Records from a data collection
----

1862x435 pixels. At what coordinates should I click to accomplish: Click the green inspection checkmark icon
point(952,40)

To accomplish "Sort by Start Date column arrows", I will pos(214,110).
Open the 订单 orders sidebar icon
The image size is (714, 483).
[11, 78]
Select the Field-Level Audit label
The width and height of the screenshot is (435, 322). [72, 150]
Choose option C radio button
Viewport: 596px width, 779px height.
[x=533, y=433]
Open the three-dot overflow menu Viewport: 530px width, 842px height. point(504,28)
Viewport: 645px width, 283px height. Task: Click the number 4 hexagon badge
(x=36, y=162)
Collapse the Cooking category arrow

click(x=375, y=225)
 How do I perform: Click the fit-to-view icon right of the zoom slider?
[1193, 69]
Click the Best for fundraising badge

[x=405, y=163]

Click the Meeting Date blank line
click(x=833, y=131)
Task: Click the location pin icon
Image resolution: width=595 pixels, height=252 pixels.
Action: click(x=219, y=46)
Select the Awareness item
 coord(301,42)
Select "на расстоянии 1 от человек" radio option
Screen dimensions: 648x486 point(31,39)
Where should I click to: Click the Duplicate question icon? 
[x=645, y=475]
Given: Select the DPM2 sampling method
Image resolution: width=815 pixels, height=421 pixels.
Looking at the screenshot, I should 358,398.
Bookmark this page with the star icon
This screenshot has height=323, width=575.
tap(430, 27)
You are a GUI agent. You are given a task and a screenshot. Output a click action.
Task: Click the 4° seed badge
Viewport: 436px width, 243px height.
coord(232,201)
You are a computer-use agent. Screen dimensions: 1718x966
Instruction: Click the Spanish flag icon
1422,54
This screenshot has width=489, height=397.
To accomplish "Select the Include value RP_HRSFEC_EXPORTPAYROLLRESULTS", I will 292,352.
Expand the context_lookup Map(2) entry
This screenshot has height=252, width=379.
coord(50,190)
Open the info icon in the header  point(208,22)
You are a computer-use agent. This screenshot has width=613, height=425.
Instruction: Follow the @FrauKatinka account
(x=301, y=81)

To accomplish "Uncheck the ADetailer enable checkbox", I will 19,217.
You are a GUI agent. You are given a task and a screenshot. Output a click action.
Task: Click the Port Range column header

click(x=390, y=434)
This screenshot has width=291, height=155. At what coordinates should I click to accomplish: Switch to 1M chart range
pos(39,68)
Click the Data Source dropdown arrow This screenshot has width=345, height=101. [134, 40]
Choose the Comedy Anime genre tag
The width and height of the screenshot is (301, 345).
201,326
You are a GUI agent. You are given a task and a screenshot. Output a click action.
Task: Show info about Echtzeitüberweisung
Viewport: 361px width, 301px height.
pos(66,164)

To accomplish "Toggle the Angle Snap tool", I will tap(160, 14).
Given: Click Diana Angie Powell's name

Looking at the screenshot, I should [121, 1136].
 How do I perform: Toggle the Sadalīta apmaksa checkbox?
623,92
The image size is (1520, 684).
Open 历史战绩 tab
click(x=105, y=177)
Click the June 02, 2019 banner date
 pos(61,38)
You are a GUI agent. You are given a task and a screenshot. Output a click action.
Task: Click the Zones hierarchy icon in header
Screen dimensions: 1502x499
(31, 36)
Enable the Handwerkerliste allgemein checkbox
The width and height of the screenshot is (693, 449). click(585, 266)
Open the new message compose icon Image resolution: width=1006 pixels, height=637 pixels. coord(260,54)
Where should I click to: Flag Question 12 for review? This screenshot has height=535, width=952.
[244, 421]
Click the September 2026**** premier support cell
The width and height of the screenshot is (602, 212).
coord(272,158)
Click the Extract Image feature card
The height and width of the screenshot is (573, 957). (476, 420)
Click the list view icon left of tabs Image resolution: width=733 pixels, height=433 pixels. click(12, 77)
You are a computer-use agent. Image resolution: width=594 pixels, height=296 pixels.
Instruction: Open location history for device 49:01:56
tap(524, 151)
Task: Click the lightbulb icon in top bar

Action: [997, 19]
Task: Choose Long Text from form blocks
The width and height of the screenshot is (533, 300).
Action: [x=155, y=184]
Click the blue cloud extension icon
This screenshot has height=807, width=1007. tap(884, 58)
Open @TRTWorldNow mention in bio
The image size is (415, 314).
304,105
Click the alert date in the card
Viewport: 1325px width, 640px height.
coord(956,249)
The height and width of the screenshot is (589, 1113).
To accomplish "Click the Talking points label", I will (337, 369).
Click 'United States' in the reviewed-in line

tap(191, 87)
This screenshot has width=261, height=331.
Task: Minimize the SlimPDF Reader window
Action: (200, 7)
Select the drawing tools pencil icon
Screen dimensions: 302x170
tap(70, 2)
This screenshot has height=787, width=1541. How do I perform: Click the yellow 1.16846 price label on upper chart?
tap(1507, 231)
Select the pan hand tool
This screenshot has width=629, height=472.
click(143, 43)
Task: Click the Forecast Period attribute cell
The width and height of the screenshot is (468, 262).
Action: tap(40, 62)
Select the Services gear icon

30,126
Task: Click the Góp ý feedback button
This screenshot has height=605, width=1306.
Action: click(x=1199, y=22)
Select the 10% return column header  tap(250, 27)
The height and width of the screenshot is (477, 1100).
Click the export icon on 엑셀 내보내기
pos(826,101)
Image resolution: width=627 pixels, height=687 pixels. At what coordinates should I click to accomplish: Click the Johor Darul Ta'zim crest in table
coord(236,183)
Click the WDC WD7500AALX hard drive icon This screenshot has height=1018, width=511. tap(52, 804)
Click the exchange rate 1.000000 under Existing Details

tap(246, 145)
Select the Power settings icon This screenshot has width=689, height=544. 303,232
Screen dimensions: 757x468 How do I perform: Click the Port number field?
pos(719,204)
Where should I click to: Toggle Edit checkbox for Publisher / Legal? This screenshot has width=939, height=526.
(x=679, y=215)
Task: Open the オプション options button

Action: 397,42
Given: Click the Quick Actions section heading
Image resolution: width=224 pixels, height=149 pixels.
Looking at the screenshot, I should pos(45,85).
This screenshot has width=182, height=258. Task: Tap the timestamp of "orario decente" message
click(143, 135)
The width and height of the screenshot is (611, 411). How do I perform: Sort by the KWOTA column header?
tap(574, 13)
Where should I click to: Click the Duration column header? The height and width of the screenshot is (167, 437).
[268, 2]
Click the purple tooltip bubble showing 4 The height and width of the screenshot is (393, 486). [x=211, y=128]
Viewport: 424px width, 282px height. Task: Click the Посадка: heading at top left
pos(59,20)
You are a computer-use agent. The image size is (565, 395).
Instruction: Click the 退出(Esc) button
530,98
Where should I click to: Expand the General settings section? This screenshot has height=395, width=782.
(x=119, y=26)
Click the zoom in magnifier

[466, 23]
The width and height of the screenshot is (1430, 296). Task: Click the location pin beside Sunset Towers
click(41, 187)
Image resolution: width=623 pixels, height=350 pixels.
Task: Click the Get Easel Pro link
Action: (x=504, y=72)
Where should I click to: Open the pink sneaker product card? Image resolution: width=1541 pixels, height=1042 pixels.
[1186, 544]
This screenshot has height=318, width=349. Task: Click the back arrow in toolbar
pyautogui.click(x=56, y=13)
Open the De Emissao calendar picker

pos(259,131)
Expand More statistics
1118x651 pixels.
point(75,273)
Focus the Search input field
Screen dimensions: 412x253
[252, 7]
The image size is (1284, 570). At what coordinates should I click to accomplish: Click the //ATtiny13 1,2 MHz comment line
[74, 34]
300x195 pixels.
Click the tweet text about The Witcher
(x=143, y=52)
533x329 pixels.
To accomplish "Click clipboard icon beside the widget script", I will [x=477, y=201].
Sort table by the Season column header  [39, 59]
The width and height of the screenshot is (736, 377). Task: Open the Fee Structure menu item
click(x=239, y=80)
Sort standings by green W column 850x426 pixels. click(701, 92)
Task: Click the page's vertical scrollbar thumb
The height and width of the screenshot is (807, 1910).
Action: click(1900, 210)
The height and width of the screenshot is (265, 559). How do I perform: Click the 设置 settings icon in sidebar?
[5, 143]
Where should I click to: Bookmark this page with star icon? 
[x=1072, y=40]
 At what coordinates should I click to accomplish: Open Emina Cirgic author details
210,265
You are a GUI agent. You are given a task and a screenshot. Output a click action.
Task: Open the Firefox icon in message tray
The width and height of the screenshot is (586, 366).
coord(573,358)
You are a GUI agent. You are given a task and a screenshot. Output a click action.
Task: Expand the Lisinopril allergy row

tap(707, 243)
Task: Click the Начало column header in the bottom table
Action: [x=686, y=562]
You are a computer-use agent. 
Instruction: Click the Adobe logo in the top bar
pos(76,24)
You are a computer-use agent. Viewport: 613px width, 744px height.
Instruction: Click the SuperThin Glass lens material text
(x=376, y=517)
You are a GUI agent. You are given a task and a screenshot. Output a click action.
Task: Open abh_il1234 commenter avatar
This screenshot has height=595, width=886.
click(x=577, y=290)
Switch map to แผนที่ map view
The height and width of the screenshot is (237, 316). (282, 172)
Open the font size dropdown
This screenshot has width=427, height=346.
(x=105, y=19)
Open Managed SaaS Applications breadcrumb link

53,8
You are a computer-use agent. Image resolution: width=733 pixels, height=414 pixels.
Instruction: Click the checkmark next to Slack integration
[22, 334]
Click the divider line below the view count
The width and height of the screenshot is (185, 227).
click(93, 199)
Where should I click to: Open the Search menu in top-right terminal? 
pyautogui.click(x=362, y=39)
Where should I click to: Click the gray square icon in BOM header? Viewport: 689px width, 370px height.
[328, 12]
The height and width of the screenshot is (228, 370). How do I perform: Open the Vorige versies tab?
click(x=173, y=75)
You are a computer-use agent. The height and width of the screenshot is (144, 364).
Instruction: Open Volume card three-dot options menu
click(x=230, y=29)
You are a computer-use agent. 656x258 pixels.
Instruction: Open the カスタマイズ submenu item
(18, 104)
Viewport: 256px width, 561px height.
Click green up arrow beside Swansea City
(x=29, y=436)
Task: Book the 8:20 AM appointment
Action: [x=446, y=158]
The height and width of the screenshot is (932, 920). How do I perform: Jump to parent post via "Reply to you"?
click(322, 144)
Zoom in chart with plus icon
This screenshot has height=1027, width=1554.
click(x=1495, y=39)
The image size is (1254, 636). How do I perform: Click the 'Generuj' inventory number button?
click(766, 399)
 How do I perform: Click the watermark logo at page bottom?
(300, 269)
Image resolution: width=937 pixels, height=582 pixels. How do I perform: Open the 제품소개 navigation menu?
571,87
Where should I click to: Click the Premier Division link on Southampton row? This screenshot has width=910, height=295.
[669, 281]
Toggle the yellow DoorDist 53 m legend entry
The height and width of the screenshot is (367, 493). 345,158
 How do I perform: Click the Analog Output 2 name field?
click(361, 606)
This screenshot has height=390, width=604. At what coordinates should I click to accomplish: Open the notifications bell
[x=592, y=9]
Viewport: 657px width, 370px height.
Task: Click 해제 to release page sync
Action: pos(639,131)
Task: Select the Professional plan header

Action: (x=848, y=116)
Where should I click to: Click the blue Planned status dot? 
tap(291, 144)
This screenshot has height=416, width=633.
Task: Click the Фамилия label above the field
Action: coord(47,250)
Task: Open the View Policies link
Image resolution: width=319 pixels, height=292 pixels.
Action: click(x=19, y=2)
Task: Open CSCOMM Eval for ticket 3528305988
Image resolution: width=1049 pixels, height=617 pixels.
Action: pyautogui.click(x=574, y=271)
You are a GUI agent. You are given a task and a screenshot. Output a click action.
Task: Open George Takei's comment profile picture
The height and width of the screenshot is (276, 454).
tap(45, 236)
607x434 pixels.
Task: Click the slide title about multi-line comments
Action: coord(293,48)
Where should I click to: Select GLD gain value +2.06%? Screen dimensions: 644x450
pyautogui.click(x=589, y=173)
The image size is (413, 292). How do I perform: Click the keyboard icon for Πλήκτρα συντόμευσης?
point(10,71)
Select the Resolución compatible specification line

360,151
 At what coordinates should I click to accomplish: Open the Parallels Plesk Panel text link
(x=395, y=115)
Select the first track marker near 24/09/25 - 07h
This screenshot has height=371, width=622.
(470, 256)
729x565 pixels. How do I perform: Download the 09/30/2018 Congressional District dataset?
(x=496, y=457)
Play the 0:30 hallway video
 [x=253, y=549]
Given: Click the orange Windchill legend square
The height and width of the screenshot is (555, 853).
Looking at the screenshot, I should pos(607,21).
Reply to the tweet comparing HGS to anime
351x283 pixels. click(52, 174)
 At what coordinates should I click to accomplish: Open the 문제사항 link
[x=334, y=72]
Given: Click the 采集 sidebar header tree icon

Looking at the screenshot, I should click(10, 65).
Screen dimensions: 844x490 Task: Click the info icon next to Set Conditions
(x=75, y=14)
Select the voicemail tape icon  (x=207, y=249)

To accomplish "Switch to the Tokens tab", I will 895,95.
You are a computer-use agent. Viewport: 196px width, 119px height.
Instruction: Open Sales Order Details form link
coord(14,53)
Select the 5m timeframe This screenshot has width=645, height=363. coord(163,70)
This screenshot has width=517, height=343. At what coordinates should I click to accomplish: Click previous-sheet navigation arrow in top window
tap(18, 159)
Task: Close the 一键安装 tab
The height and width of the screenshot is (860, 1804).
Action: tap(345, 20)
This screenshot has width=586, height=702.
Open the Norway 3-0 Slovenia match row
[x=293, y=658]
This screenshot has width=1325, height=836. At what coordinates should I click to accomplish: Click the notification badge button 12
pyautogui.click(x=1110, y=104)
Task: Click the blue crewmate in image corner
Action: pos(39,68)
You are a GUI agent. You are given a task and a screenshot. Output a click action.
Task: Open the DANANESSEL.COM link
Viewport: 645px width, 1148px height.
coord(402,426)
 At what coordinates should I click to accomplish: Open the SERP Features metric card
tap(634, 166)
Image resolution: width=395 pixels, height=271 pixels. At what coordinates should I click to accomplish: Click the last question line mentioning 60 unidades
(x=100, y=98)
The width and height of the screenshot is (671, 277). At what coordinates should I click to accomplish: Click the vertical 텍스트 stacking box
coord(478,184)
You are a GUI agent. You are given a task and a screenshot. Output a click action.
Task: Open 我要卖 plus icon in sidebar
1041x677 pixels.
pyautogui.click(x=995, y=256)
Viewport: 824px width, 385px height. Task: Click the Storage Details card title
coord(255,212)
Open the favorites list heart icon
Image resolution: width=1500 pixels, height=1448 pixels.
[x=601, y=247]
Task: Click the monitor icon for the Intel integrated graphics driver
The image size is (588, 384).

----

## Directions
Starting at the line that contains "Play the 0:30 hallway video" and stopping after the line that contains "This screenshot has width=586, height=702.", write out every line exactly as it appears above, and no other line.

## Reply to the exercise
Play the 0:30 hallway video
 [x=253, y=549]
Given: Click the orange Windchill legend square
The height and width of the screenshot is (555, 853).
Looking at the screenshot, I should pos(607,21).
Reply to the tweet comparing HGS to anime
351x283 pixels. click(52, 174)
 At what coordinates should I click to accomplish: Open the 문제사항 link
[x=334, y=72]
Given: Click the 采集 sidebar header tree icon

Looking at the screenshot, I should click(10, 65).
Screen dimensions: 844x490 Task: Click the info icon next to Set Conditions
(x=75, y=14)
Select the voicemail tape icon  (x=207, y=249)

To accomplish "Switch to the Tokens tab", I will 895,95.
You are a computer-use agent. Viewport: 196px width, 119px height.
Instruction: Open Sales Order Details form link
coord(14,53)
Select the 5m timeframe This screenshot has width=645, height=363. coord(163,70)
This screenshot has width=517, height=343. At what coordinates should I click to accomplish: Click previous-sheet navigation arrow in top window
tap(18, 159)
Task: Close the 一键安装 tab
The height and width of the screenshot is (860, 1804).
Action: tap(345, 20)
This screenshot has width=586, height=702.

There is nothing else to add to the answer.